Уметь честь надо защищать,
Никак нельзя её терять!
Теперь никто меня не водит
И в красноречиях своих
Меня все стороной обходят
И в отношеньях неплохих.
Да, среди них счас одинок я,
Нет у меня средь них друзей.
Но до сих пор скучать не мог я —
Работой занят я своей:
Пишу, учу язык немецкий.
Таков характер мой стрелецкий.
Хочу любить тебя я сильно,
Так будь со мною воедино.
Давай вдвоём добру учиться
И только к лучшему стремиться,
Ведь если будем мы вдвоём,
Если друг друга мы поймём,
Так славно все мы заживём!
Я цель перед собой поставил —
Советским человеком стать.
Голос Любви меня заставил
Себе поблажки не давать.
Всему сейчас надо учиться —
Учиться жить, людей любить
И, коль в тебе я не ошибся,
Если ты правда бросил пить,
То я горжусь тобой, отец,
То тыщу раз ты молодец!!!
Ошибок много в жизни нашей
Но жизнь не кончена пока,
А потому нельзя быть кашей.
Дорога жизни далека.
Прости меня за откровенность...
В твоей руке моя рука!


Это письмо я написал отцу из санатория «Смирновское ущелье», в котором я в течение полутора лет отбывал срок своего лечения с диагнозом «эксудативный плеврит» . Я тогда был девятиклассником.
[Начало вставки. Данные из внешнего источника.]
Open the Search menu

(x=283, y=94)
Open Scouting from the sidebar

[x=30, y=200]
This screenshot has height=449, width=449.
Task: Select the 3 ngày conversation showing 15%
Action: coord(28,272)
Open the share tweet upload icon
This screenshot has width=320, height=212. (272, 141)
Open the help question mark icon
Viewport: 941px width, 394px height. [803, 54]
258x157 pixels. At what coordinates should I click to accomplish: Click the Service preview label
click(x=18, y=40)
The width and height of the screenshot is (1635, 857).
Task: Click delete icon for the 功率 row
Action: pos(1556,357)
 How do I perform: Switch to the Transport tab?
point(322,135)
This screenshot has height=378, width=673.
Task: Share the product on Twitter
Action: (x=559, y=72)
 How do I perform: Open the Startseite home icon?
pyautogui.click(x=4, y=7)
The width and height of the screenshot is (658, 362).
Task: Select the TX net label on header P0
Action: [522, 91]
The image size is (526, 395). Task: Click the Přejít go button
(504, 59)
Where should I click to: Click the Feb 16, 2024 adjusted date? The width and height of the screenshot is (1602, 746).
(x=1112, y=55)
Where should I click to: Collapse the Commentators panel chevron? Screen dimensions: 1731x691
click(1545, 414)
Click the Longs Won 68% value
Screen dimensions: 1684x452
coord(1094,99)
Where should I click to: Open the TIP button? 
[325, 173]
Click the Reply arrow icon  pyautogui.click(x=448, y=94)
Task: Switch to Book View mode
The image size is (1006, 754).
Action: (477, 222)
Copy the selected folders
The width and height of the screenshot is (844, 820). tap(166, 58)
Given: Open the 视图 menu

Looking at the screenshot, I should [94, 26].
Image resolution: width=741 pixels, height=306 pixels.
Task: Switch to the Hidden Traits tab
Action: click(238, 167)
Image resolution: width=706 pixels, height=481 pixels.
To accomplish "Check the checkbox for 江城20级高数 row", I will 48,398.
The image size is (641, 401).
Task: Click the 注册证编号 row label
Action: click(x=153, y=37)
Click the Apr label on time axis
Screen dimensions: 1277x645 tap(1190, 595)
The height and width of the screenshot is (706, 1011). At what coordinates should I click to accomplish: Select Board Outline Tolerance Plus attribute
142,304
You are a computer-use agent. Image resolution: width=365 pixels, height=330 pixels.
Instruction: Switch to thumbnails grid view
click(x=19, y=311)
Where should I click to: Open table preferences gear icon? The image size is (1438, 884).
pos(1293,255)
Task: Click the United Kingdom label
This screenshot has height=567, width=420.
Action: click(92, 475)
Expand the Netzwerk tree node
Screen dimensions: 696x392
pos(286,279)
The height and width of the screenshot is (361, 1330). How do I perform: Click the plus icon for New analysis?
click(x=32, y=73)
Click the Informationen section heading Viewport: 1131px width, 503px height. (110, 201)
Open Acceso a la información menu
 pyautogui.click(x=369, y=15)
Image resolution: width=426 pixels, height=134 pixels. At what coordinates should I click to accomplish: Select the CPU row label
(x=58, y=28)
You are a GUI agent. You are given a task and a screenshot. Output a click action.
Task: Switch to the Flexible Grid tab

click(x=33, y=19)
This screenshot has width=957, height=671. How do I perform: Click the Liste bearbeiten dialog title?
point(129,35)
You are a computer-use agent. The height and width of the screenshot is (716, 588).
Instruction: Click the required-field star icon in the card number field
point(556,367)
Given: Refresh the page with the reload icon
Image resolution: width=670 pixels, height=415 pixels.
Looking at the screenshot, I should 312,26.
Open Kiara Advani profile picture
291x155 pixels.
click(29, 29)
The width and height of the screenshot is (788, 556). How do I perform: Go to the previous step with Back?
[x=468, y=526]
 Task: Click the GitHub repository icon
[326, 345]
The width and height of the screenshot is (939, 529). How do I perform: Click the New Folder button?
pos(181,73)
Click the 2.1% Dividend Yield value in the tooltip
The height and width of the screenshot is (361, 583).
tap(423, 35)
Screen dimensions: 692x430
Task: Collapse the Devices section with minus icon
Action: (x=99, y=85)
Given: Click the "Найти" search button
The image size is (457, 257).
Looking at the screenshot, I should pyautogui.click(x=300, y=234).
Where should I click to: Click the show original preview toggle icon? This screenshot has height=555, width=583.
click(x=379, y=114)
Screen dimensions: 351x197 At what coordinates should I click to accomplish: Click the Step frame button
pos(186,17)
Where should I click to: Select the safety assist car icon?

Интересно то, что я на тот момент был совершенно неверующим (ни в Бога, ни в Библию) человеком. Кэтцхен — это имя нашего кота, что в переводе с немецкого означает «котёнок». Когда я писал отцу о ворвстве и круговой поруке, я ни в коем случае не имел в виду ни сотрудников санатория, ни медицинский персонал. Речь шла об окружавших меня юношах-старшеклассниках, ведущих полукриминальный (так сказать "блатной") образ жизни и мышления, имеющих своё устрашающее влияние на всех остальных.